Your online profile: the options explained

There are a lot of options out there for you to curate your online profile as a researcher. Judith Hegenbarth, Head of the Research Skills Team in Library Services, sets out the options.

As a researcher who wants to contribute to the sum of human knowledge and ultimately make the world a better place, it helps if people can find you and your work online. Curating your online profiles allows you to control your own narrative, but there are a few options to consider.

Ben Howard's profile on the University Research Portal, showing his photo, ORCID, Research interests, and Education/Academic qualifications.
An example of a profile on the University’s Research Portal

University web pages

A profile on the University web pages will demonstrate your affiliation to UoB. You can request a profile by completing the ‘research student profile’ template and sending it to your college Marketing and Communications team, although the process will depend on their current workloads.  Once you’ve left the university, this profile will disappear.

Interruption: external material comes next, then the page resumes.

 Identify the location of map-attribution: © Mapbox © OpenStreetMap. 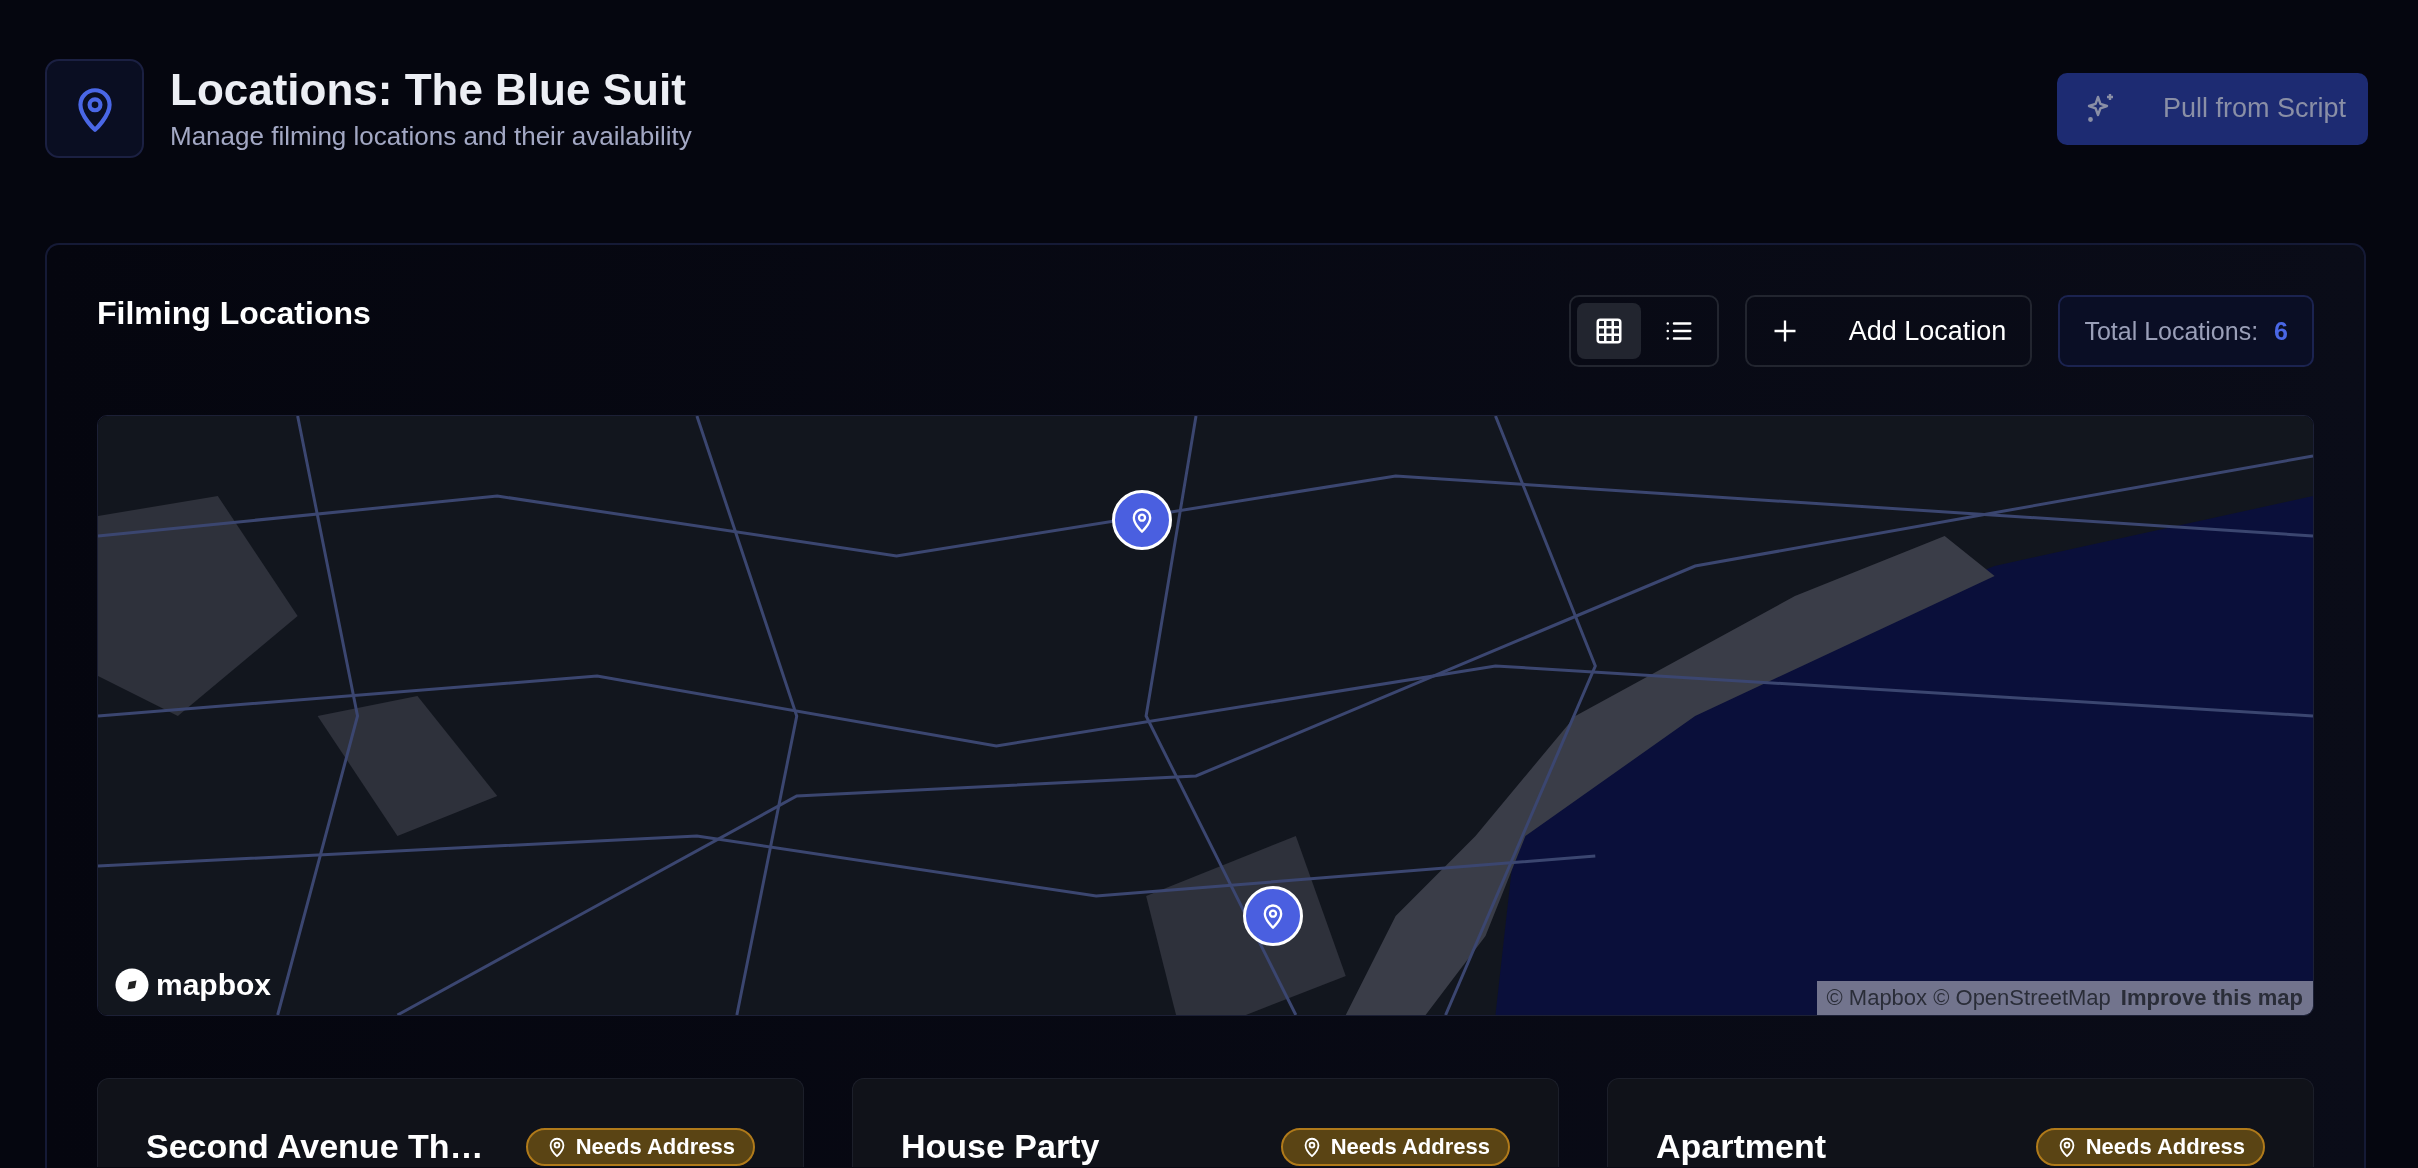
(1968, 998).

Birmingham Research Portal

UoB has a ‘current research information system’ called PURE which holds information about researchers and their funding, projects and outputs (publications and datasets). PhD students automatically have a PURE account and you can make your profile visible on the research portal.  This looks different to your University web page and will link people directly to your outputs which also become findable on search engines such as Google. Once you’ve left the university, this profile will disappear.

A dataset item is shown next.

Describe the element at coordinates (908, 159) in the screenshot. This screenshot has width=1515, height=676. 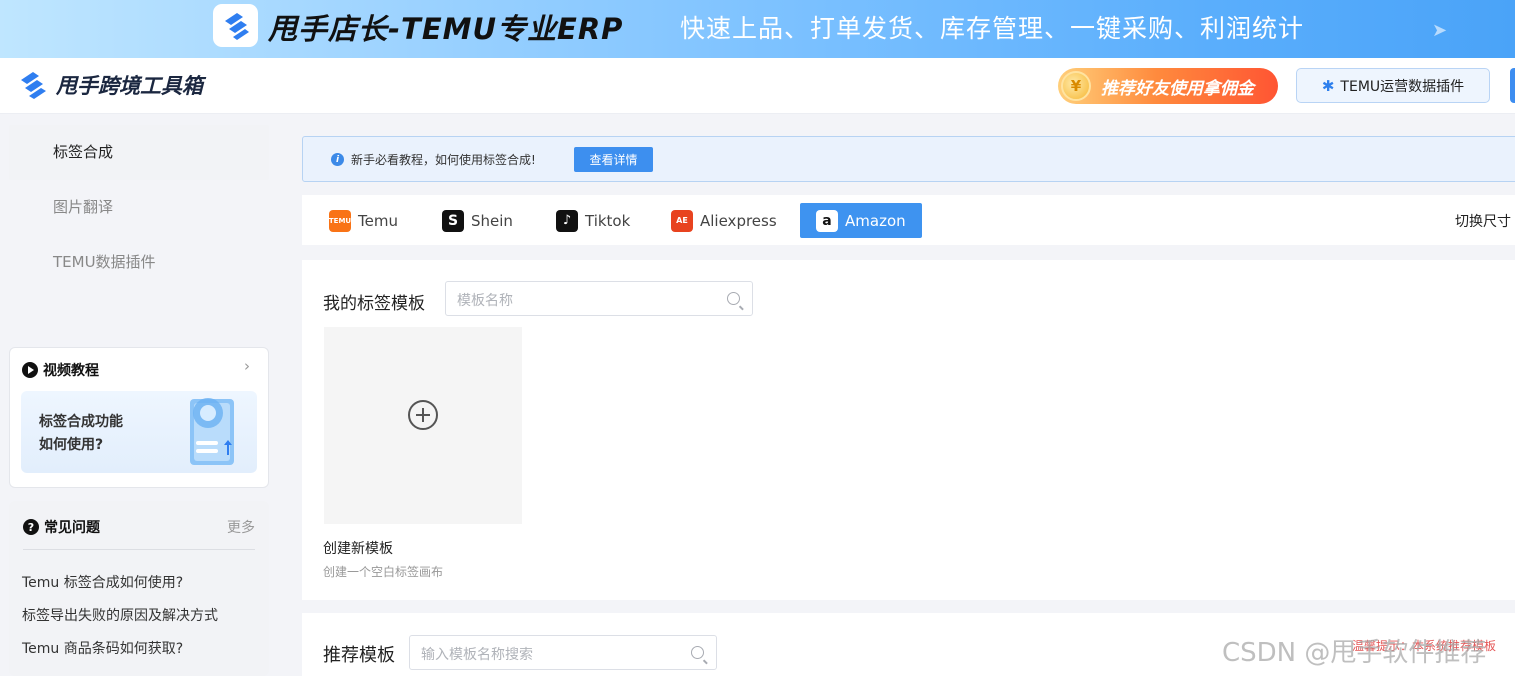
I see `tutorial-notice: i 新手必看教程，如何使用标签合成! 查看详情` at that location.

Your ‘Open Researcher and Contributor ID’ is the most connected and portable, and probably the most important profile to curate. You can create and connect it via PURE, or through the ORCID website. ORCIDs are used by publishers, funders, and other stakeholders in the research ecosystem, so your ORCID saves you rekeying all your important information. When you leave UoB, your ORCID will remain live and will increase in value over your research career.

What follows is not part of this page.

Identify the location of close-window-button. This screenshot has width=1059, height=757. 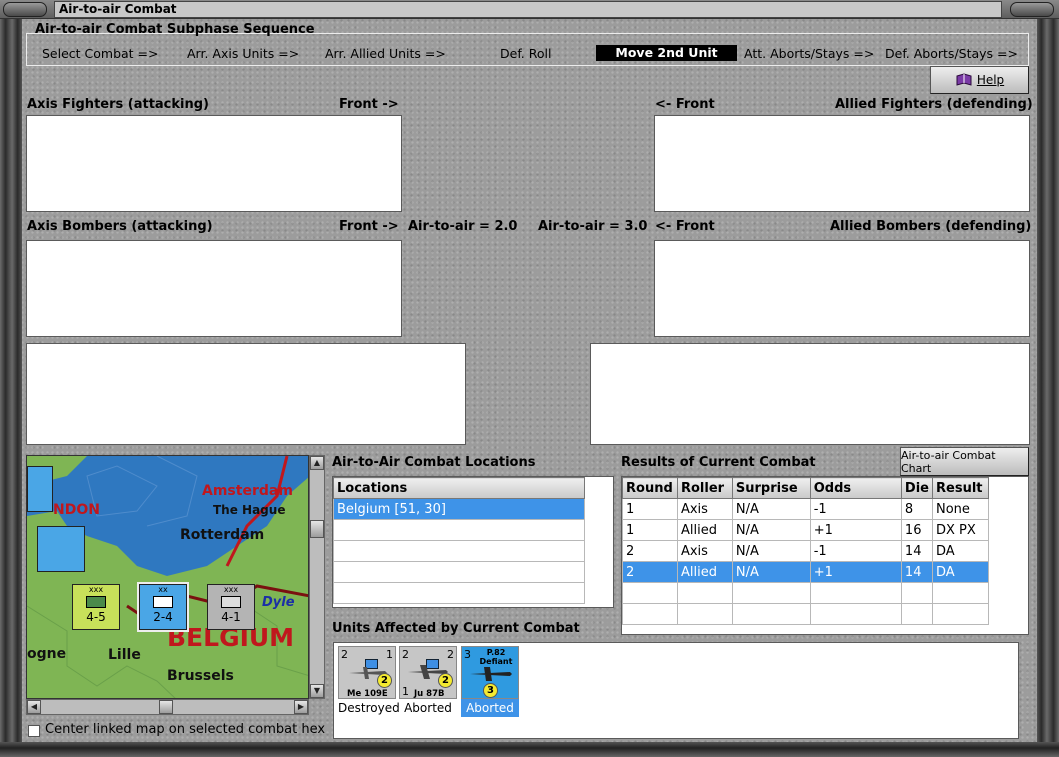
(1032, 10).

Author profiles on Scopus and Web of Science

Once you have outputs published in journals which are indexed in Scopus or Web of Science, an ‘author profile’ will be created without your intervention. It is good practice to check these databases and ensure that the correct papers are attached to your profile, that your institutional affiliation is correct, and that you don’t get confused with other researchers with similar names.

Google Scholar

Google indexes a huge amount of data about academic publications including preprints, books and foreign language materials. You can set up a Google Scholar profile with your academic email account – when you leave UoB, you will need to update the email address with which the account is linked.

Academic social networks

Platforms such as ResearchGate and allow academics to build a profile with the intention of finding and communicating with colleagues in similar disciplines. To avoid breaking copyright, it is wise to link to papers via PURE. Although basic use of these platforms is free, you may be encouraged to purchase ‘enhanced’ profiles and access. These profiles are portable and will not change if you move institutions, although it is good practice to signal a change of institutional affiliation.

We hope these summaries help you to decide which services to engage with most readily, and give you an idea of the longevity of each. It is good practice to set a calendar reminder to check and update your profiles every six months or so. Finessing your profiles should give you a sense of achievement and be an external reminder of what you are doing and how far you’ve already come.